5回目のセミナーの概要について紹介します。
タイトル:鉄腕アトムを救った大阪の中小企業経営者
~手塚治虫『どついたれ』の真実を明かす~
日 時:2016年8月6日(土)
14:00~16:00
場 所:C館31教室
講 師:巽 尚之氏(産経新聞大阪本社 編集局編集企画室 前編集委員、本学客員教授)
参加者:154名(申込者292名)
今回は、従来とは趣の異なったセミナーを企画しました。地方創生の時代とかビジネス・エコシステム創造の時代などと喧伝されるように、地域企業の役割と地域の発展との関連が、多くの注目を集めています。
そこで、『鉄腕アトムを救った男:手塚治虫と大阪商人「どついたれ」友情物語』実業之日本社(2004年)や『人生で大切なことは手塚治虫が教えてくれた』PHP(2011年)などのご著書があり、手塚治虫作品に造詣の深い巽尚之氏にご登壇いただきました。氏は経済・産業に精通した記者としても活躍されておられ、そのエピソードも交え、世界的に有名な漫画家である手塚治虫氏と大阪の企業との関係を中心に講演いただきました。

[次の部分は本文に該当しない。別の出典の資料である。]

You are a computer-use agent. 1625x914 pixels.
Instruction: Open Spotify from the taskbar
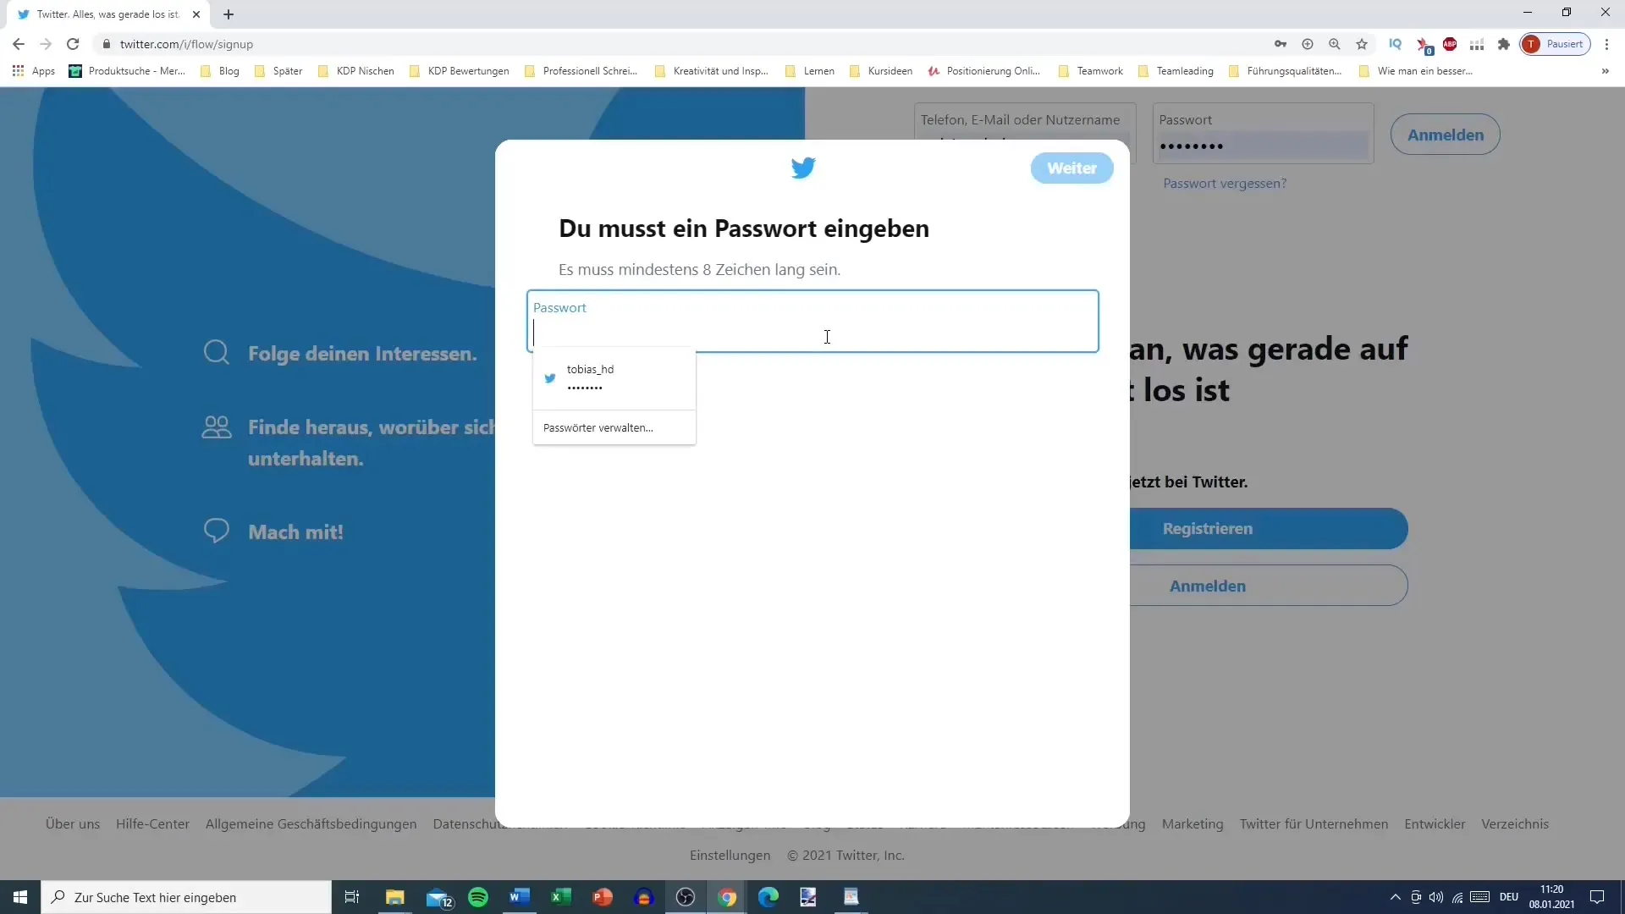[x=477, y=896]
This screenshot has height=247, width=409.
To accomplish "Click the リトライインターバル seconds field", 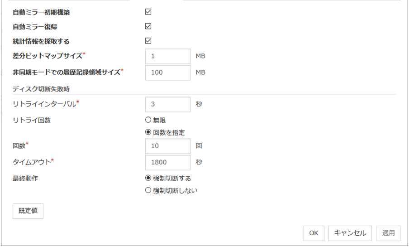I will [168, 104].
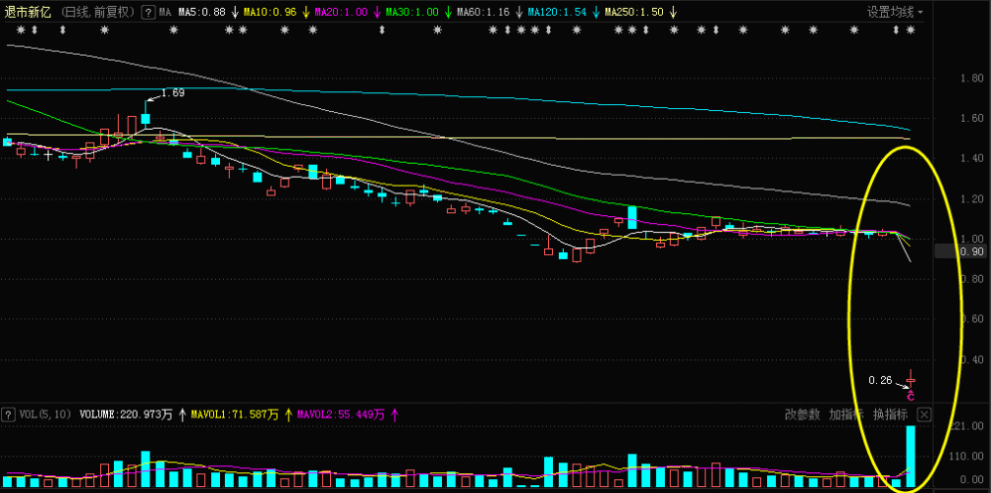The height and width of the screenshot is (493, 991).
Task: Click the magenta C marker below last candle
Action: pos(911,397)
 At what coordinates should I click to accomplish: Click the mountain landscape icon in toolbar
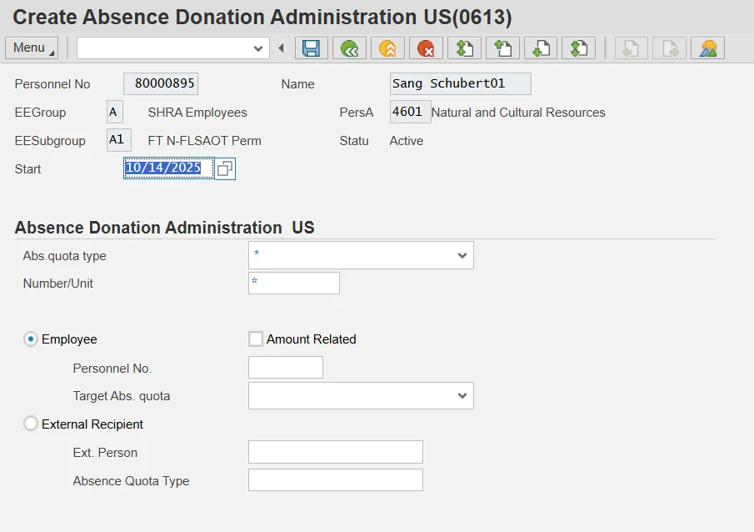[707, 48]
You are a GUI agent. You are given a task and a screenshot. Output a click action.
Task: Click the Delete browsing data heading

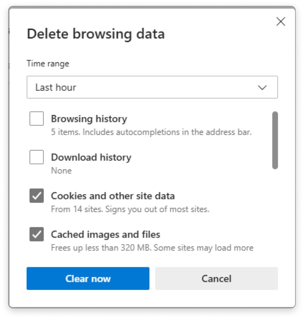[96, 34]
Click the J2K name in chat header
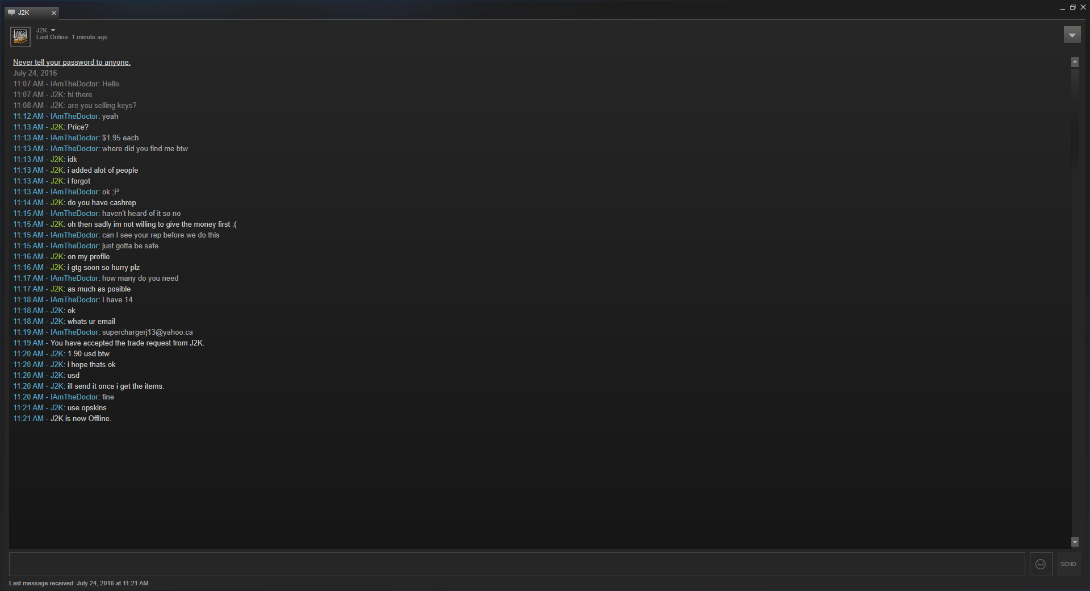 42,30
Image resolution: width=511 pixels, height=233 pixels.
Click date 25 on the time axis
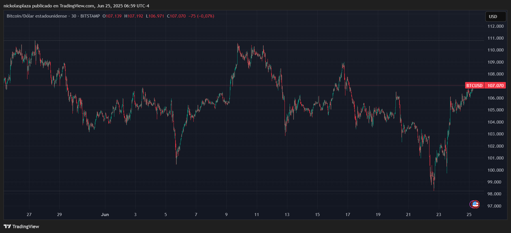coord(469,214)
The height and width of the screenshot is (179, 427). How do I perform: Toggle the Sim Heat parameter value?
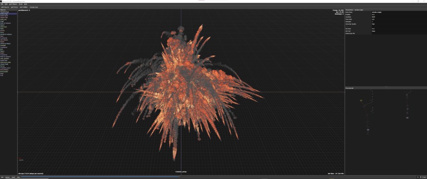coord(373,28)
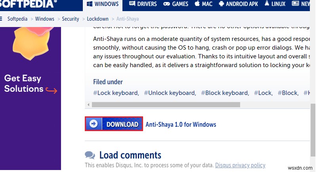This screenshot has width=317, height=172.
Task: Open the Drivers tab
Action: point(142,4)
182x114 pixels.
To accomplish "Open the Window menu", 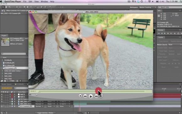I will pyautogui.click(x=44, y=2).
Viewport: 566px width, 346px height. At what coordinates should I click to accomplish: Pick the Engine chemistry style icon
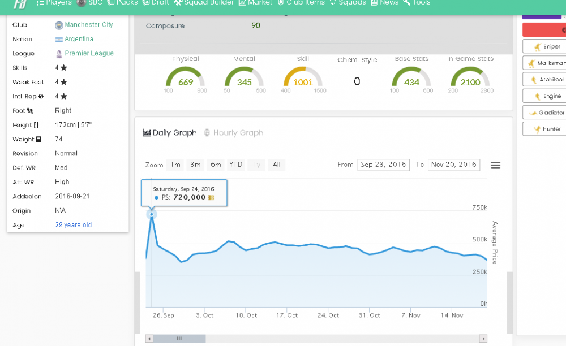tap(538, 96)
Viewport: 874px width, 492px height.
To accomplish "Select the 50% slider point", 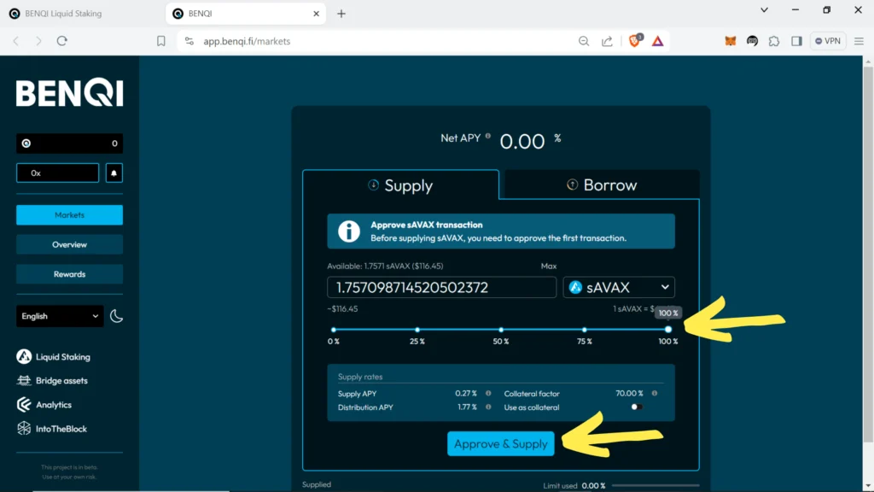I will coord(501,330).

巽氏によると、昭和48年に「虫プロダクション」の倒産で債権者に追われた手塚治虫氏の窮地を救ったのが大阪の中小企業経営者である葛西健蔵氏であったとのことです。この逸話がもとになり、後に手塚作品の中では異色作といわれた「どついたれ」が、「ヤングジャンプ」(集英社)に1年間にわたり連載されたとのことです。「どついたれ」は、戦後の焼け野原となった大阪が復興されていく姿がコミカルに、そしてシリアスに描かれた作品であり、葛西氏はベンチャー起業家のモデルとして描かれたとのことです。
手塚治虫氏と葛西健蔵氏との出会いやエピソードなどを、関西や大阪らしいベンチャー精神を浮き彫りにしながらお話をされました。また、この手塚ワールドを関西に生き続けさせるための構想についても紹介いただきました。
巽氏は、30年以上の取材経験を踏まえて、儲けるだけではなく、理念や信念をもって事業化していく経営者は、東京よりも意外に関西に多いのではないかとの認識も披露されました。
今後の関西、とりわけ大阪の地域経済の成長策を考える上で、再度、真摯に、大阪らしさとは何か、大阪の強みとは何かについて問うことの大切さを教えてくれたセミナーでした。